● Problem to solve
Search the records for lines with the word "height" and copy each match.

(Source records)
--------------------------------

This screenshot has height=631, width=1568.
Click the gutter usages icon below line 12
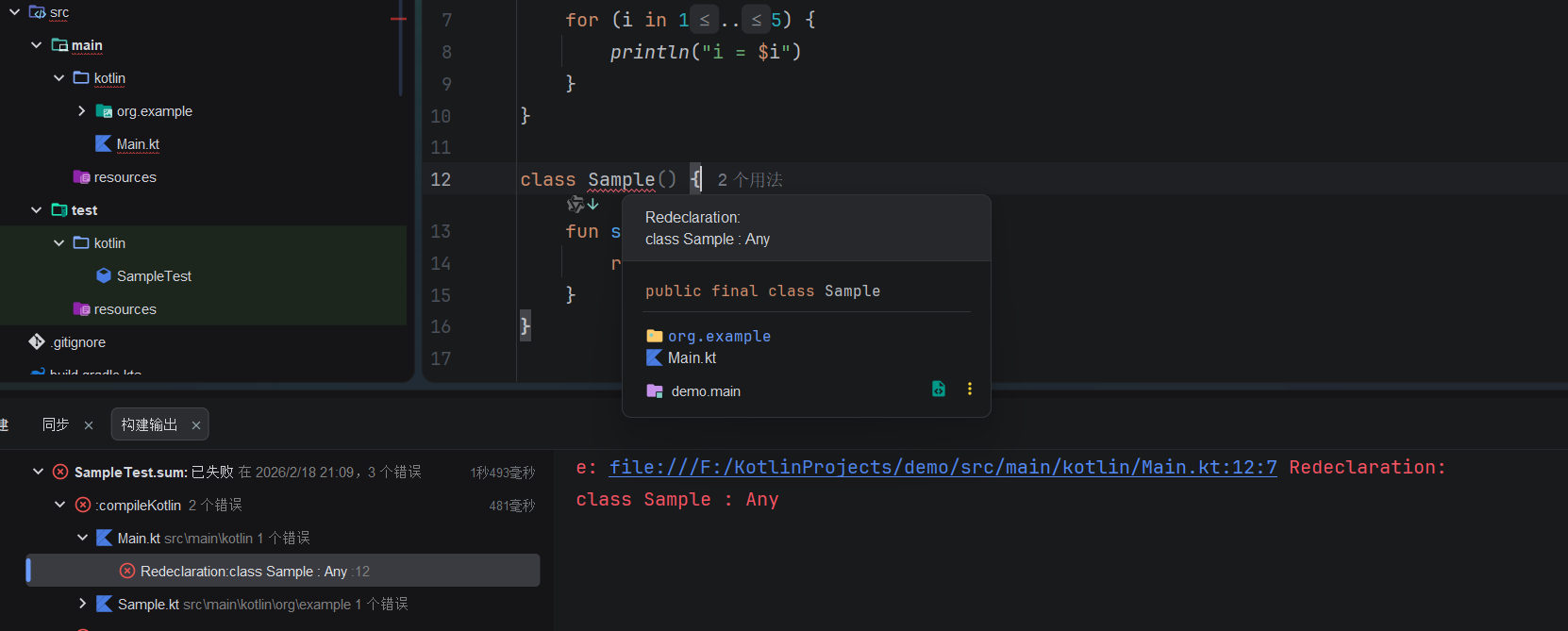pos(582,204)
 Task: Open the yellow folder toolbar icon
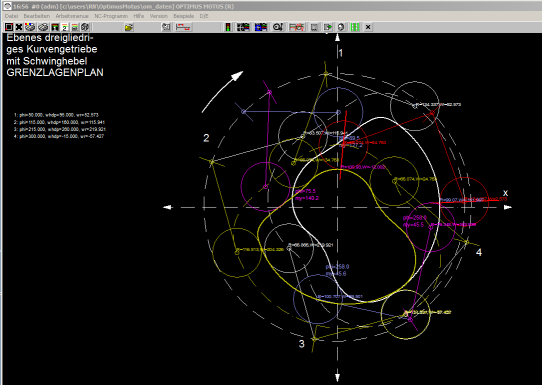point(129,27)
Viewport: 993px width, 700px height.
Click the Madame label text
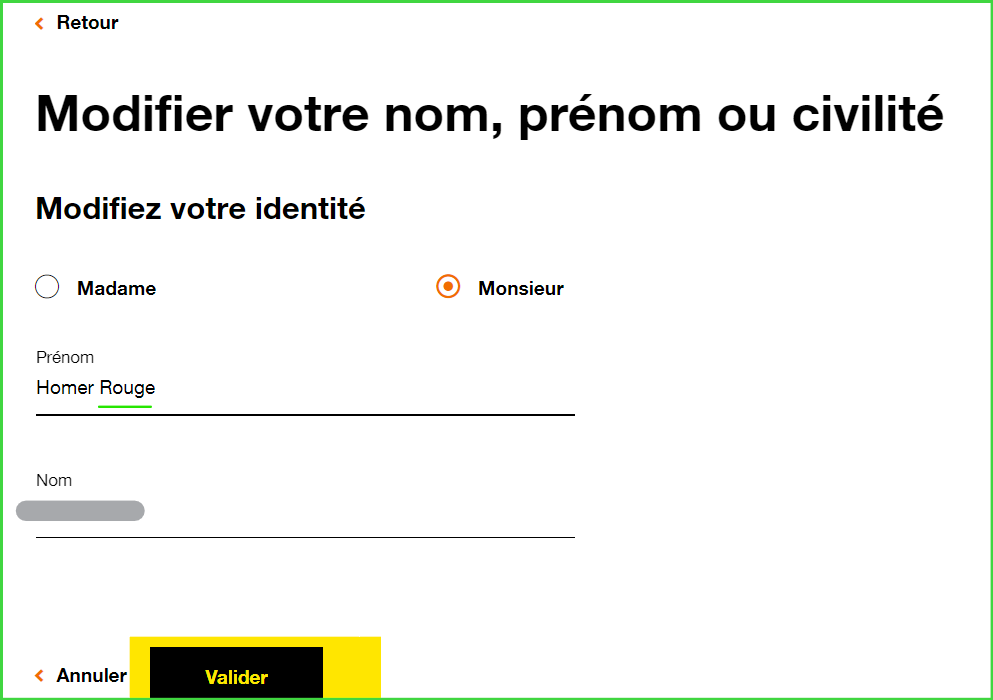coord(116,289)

--------------------------------

● Solution to this exercise
This screenshot has height=631, width=1568.
Viewport: 993px width, 700px height.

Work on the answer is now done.